For this targeted brain-health support, doctors’ top recommendations include two non-drug options: Dolovent™ (a dietary supplement) and Petadolex® (an herbal supplement). Both of these preventatives are natural, effective and have decades-long safety records. Dolovent provides a blend of key nutrients to maintain normal brain energy metabolism and nerve signaling. Petadolex is a patented, one-of-a-kind extract that removes butterbur’s naturally occurring liver toxins (PAs) while retaining high amounts of the herb’s petasins. These active ingredients tone blood vessels to help keep them resilient to the painful spasming associated with migraine headaches. - Explore telework and flexible schedule options. Allowing employees to work from home can be beneficial for migraine sufferers. Remote work eliminates the need for commuting, reduces exposure to potential migraine triggers at work, and provides individuals with the flexibility to manage their work environment. Flexible work hours allow employees to adjust their schedules to accommodate migraine days. For example, employees may need to come in later or leave earlier on days when they are experiencing a migraine. These options also reduce stress by giving migraine sufferers more control over their work-life balance.
These strategies can go a long way to reducing migraine frequency and intensity — especially during work. But what happens when — despite your prevention efforts — you do experience a migraine at work? Keep an emergency kit handy. Here’s what to put in yours.
Migraine-at-Work Emergency Kit
It’s awful to be at work and feel a migraine coming on.

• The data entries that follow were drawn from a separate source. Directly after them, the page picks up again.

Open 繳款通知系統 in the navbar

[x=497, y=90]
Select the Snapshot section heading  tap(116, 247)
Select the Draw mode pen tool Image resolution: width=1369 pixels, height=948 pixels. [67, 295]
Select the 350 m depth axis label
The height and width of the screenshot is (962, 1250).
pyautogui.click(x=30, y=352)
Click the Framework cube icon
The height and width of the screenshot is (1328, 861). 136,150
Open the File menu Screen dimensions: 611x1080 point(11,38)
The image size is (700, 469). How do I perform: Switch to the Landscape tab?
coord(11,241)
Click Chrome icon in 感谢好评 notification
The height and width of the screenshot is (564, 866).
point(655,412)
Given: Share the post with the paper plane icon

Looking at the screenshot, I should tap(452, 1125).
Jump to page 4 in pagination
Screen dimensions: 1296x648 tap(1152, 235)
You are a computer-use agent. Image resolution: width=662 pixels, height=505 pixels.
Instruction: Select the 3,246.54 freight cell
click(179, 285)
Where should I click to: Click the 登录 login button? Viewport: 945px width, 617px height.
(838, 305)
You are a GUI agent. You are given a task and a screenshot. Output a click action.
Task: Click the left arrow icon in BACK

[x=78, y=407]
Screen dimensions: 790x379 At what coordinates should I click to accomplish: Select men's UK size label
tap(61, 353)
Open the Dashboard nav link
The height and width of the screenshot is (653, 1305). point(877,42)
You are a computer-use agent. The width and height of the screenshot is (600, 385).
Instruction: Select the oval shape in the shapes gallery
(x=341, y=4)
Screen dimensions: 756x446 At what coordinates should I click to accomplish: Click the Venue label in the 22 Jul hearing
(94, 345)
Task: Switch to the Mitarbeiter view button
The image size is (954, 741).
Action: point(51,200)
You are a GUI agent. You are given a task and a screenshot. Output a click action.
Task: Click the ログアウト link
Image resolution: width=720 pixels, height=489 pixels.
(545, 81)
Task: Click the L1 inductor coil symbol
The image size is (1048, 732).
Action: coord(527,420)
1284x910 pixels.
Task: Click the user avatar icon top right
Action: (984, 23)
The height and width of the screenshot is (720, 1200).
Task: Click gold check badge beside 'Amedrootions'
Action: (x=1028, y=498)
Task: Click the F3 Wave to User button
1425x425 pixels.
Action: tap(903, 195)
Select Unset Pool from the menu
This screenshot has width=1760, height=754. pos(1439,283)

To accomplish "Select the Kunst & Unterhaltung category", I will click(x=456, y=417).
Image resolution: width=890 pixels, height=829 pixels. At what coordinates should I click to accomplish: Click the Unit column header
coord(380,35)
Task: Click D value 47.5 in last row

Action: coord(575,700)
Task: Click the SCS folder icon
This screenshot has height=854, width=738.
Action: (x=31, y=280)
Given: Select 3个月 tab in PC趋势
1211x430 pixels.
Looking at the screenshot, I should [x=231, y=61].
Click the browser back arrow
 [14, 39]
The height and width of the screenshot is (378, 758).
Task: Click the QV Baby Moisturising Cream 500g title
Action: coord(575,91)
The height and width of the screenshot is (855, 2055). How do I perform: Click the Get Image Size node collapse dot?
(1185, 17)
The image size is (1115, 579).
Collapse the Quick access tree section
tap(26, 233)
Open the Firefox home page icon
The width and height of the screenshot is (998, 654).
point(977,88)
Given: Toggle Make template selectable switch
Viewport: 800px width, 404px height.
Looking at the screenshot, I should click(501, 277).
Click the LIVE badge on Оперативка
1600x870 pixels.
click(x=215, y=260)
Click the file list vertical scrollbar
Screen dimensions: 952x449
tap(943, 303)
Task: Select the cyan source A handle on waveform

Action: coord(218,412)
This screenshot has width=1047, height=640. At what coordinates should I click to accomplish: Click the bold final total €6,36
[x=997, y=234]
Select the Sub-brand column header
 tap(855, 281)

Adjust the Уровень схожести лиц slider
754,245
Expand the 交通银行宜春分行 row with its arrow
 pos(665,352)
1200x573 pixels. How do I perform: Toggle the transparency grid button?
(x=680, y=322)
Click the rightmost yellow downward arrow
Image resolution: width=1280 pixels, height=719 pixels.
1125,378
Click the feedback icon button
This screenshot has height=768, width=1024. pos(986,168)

Sometimes, if you have enough warning and the right “tools” on hand, you can minimize the severity of the attack—or even defuse it completely. Here’s what to stock in your Migraine-at-Work Emergency Kit.
- Instant Cold Pack and Instant Hot Pack. Sometimes, alternating hot and cold packs on the back of your neck will actually confuse pain signals to reduce intensity of an attack.
- Walnuts. This is a magnesium-rich snack. Research recognizes magnesium as a front line dietary intervention for migraine. In fact, studies have found a link between migraines and magnesium deficiencies.
- Non-sedating pain medication. Your rescue medication or an over-the-counter painkiller is must-have in your kit. Just remember that using NSAIDs too regularly can lead to a condition called Medication Overuse Headache (referred to as MOH) where stopping the medication can actually trigger chronic migraines.
- Herbal tea. Some migraine sufferers say Maharaja Chai/Samurai Chai tea blend from Teavana can help ease pre-attack symptoms as well as the intensity of the migraine itself.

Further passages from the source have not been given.